A new study suggests that humans’ lack of certain muscles might give us the ability to control our speech.
Will Sullivan is a science writer based in Washington, D.C. His work has appeared in Inside Science and NOVA Next.
“Humans and other primates make vocal noises using the larynx, a hollow tube connected to the throat that contains the vocal chords and helps with breathing. In the study, a group of scientists examined the larynges of 43 species of non-human primates. All of them had a set of muscles called vocal membranes, located above the vocal cords, reports the New York Times’ Oliver Whang. Humans, on the other hand, do not.
In a paper published Thursday in Science, researchers argue these vocal membranes make it harder for other primates to control the noises they make. This suggests that without them, humans were able to evolve more precise vocal control, Tecumseh Fitch, one of the paper’s authors and a biologist at the University of Vienna in Austria, tells New Scientist’s Clare Wilson.
Scientists already knew that some primates have vocal membranes, but this was the first large-scale study of primate larynges, per New Scientist. The researchers studied a broad range of species through magnetic resonance imaging (MRI) and computed tomography (CT) scans of dead or anesthetized primates.
“No one’s done a systematic evaluation like that,” Asif Ghazanfar, a psychologist at Princeton University who was not involved in the research, tells the Times. “We didn’t have a large sense of what primates had [vocal membranes] and what primates didn’t. We kind of had a guess, but this study nailed it.”
To find out how vocal membranes affected spoken sounds, the researchers attached larynges from three deceased chimpanzees and six rhesus macaques that had been euthanized for other experiments to simulated lungs, according to the Times. They found that the vocal membranes and vocal cords vibrated together.

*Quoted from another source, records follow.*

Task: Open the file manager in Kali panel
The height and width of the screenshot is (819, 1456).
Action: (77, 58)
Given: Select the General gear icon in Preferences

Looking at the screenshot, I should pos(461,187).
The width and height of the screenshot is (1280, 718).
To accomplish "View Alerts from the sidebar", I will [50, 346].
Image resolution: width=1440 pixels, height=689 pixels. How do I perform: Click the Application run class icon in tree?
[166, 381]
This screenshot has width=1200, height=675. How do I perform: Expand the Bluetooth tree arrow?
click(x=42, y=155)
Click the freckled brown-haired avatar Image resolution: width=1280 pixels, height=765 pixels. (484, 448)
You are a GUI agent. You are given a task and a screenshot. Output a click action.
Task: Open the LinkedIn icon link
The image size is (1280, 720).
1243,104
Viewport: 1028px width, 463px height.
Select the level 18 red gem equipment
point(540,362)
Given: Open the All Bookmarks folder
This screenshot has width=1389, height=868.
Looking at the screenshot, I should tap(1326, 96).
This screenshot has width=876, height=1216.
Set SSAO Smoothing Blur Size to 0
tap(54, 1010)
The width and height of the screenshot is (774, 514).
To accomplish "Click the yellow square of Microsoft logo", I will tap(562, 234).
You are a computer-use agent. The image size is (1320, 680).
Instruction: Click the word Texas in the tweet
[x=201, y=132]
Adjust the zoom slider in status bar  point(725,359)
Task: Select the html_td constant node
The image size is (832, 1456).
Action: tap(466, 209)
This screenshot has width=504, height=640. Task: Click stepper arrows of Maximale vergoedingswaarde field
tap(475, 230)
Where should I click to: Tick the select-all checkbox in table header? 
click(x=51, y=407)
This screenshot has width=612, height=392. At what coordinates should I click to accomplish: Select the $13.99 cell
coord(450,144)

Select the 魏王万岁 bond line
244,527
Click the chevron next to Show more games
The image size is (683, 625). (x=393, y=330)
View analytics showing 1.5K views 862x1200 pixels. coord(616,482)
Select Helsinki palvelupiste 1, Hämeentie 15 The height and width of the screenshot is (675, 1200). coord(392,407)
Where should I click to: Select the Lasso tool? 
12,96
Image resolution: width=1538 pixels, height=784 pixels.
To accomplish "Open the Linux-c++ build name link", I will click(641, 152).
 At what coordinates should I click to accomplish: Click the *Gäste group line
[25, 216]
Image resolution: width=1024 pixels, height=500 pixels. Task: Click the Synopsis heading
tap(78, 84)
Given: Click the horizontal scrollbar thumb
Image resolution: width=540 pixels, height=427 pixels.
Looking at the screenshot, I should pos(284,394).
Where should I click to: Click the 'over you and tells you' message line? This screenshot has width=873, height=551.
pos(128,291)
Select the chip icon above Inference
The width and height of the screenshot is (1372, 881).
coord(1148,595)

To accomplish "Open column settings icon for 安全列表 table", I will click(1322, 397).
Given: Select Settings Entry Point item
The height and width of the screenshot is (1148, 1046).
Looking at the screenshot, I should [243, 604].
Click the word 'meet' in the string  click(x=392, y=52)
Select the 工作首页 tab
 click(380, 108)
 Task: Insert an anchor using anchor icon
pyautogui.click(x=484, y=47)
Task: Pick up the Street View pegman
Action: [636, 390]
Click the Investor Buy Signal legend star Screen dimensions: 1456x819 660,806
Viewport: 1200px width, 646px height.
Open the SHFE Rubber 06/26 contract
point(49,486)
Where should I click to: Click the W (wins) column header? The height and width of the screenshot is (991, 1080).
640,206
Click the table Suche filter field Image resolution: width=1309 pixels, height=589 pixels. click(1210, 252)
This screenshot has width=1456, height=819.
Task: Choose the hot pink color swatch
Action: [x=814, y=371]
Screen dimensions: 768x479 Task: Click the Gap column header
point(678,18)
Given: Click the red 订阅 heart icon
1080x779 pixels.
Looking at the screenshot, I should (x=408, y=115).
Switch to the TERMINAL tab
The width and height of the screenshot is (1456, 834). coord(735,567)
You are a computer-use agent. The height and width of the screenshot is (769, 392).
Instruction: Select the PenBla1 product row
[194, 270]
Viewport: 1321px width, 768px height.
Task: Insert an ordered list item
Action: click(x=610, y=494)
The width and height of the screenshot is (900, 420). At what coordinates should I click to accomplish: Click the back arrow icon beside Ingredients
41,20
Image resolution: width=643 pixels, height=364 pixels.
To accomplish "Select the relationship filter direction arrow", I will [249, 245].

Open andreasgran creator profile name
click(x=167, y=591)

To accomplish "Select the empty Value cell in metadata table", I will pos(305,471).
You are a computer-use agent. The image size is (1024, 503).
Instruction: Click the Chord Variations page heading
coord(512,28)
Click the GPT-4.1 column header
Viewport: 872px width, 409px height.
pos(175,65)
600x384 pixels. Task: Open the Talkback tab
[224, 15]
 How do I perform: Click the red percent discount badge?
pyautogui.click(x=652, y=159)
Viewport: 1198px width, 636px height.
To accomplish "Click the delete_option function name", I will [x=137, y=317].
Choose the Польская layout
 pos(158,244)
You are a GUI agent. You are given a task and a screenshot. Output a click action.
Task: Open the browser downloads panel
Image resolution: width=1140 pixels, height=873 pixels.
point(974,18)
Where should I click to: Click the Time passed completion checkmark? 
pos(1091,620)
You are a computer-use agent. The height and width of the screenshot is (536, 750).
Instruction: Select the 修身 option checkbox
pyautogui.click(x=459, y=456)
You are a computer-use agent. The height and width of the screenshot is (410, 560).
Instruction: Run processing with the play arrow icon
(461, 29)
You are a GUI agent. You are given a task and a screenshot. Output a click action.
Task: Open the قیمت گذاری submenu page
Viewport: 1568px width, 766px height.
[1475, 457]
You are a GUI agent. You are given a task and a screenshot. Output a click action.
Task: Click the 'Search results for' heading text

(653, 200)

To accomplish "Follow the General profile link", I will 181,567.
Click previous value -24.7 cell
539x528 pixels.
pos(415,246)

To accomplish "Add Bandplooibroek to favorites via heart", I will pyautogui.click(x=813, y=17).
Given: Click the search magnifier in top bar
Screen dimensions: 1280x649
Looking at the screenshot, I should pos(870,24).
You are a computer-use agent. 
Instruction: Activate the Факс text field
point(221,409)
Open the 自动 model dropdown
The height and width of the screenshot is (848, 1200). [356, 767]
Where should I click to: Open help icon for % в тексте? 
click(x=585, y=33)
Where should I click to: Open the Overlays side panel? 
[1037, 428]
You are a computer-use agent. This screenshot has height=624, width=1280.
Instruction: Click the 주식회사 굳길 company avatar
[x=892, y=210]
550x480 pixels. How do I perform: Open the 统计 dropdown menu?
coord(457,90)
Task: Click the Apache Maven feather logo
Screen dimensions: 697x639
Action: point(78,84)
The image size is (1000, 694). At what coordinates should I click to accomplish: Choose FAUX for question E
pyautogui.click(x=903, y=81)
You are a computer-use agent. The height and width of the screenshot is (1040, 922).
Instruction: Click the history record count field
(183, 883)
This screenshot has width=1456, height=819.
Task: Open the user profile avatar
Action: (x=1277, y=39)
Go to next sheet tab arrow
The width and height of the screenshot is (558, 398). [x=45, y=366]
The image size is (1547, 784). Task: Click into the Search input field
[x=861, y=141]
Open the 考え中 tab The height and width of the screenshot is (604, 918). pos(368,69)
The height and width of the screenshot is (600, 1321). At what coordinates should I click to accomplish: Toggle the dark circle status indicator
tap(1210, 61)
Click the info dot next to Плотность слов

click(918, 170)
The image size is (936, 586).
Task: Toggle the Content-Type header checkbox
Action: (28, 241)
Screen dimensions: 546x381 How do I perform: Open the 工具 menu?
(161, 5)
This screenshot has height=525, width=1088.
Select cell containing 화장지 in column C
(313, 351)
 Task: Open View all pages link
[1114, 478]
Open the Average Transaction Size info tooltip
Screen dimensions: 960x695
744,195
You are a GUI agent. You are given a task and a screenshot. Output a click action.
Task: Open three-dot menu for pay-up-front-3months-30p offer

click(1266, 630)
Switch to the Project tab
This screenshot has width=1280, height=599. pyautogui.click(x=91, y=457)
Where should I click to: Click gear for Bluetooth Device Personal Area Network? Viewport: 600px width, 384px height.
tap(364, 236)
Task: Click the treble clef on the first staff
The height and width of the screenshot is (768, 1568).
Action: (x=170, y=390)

Mathematical models and video evidence also supported this finding, per the Times.
Without these membranes, humans’ vocal source is more stable, allowing better pitch control and production of long and even-toned sounds, reports Will Dunham of Reuters. “A key thing that distinguishes human speech from animal sounds is our fine-grained control over the sounds we make,” Richard Futrell, who studies language processing in humans at the University of California, Irvine, and was not involved in the study, tells New Scientist. “That is only possible if our vocal apparatus is easy for our brains to control.”
However, Adriano Lameira, an evolutionary psychologist at the University of Warwick in the U.K. who was not involved with the paper, tells New Scientist that “the alleged limiting effect [of vocal membranes] on primate vocal production seems exaggerated.” He points out that many apes and monkeys can make quiet and controlled noises.
Additionally, while the authors hypothesize that the loss of vocal membranes played a role in the development of human language, some experts want more evidence. “This study has shown that evolutionary modifications in the larynx were necessary for the evolution of spoken language,” Takeshi Nishimura, a primatologist at Kyoto University in Japan and lead author of the paper, tells the Times.
But Harold Gouzoules, an Emory University psychologist who wrote a commentary on the paper, says to the Times: “It might be a necessary step in the evolution of language, but whether it is absolutely critical remains to be seen.”